• INSTRUCTIONS FOR THE TASK:
Write out each line of the material again, word for word.

• EXTRACTED DATA:
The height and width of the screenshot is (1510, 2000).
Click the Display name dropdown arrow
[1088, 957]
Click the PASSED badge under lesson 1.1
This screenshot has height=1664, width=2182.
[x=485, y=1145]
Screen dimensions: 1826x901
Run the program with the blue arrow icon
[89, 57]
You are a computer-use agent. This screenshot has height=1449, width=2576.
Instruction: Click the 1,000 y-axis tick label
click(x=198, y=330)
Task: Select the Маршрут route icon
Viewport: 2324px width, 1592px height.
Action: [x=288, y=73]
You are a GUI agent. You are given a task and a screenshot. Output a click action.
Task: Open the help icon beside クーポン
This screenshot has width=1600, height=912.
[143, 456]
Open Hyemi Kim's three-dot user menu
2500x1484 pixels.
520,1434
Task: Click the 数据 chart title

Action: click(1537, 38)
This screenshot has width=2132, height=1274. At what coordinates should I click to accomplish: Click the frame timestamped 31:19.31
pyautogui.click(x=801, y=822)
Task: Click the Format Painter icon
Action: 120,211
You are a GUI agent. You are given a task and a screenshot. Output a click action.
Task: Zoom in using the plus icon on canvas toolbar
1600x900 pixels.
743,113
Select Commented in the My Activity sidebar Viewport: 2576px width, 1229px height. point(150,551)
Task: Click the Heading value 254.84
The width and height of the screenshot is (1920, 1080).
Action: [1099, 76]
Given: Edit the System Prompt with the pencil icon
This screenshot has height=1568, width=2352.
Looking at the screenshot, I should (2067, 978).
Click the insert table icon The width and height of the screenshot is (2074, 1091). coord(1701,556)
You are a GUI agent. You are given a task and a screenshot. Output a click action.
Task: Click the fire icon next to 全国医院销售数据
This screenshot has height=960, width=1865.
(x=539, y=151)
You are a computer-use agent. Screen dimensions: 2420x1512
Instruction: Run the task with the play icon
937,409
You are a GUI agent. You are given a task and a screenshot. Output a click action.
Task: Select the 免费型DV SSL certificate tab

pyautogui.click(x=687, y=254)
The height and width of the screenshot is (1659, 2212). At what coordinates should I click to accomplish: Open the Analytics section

• FINISHED TASK:
The height and width of the screenshot is (1510, 2000).
Click the Display name dropdown arrow
[1088, 957]
Click the PASSED badge under lesson 1.1
This screenshot has height=1664, width=2182.
[x=485, y=1145]
Screen dimensions: 1826x901
Run the program with the blue arrow icon
[89, 57]
You are a computer-use agent. This screenshot has height=1449, width=2576.
Instruction: Click the 1,000 y-axis tick label
click(x=198, y=330)
Task: Select the Маршрут route icon
Viewport: 2324px width, 1592px height.
Action: [x=288, y=73]
You are a GUI agent. You are given a task and a screenshot. Output a click action.
Task: Open the help icon beside クーポン
This screenshot has width=1600, height=912.
[143, 456]
Open Hyemi Kim's three-dot user menu
2500x1484 pixels.
520,1434
Task: Click the 数据 chart title

Action: click(1537, 38)
This screenshot has width=2132, height=1274. At what coordinates should I click to accomplish: Click the frame timestamped 31:19.31
pyautogui.click(x=801, y=822)
Task: Click the Format Painter icon
Action: 120,211
You are a GUI agent. You are given a task and a screenshot. Output a click action.
Task: Zoom in using the plus icon on canvas toolbar
1600x900 pixels.
743,113
Select Commented in the My Activity sidebar Viewport: 2576px width, 1229px height. point(150,551)
Task: Click the Heading value 254.84
The width and height of the screenshot is (1920, 1080).
Action: [1099, 76]
Given: Edit the System Prompt with the pencil icon
This screenshot has height=1568, width=2352.
Looking at the screenshot, I should (2067, 978).
Click the insert table icon The width and height of the screenshot is (2074, 1091). coord(1701,556)
You are a GUI agent. You are given a task and a screenshot. Output a click action.
Task: Click the fire icon next to 全国医院销售数据
This screenshot has height=960, width=1865.
(x=539, y=151)
You are a computer-use agent. Screen dimensions: 2420x1512
Instruction: Run the task with the play icon
937,409
You are a GUI agent. You are given a task and a screenshot. Output a click action.
Task: Select the 免费型DV SSL certificate tab

pyautogui.click(x=687, y=254)
The height and width of the screenshot is (1659, 2212). At what coordinates should I click to accomplish: Open the Analytics section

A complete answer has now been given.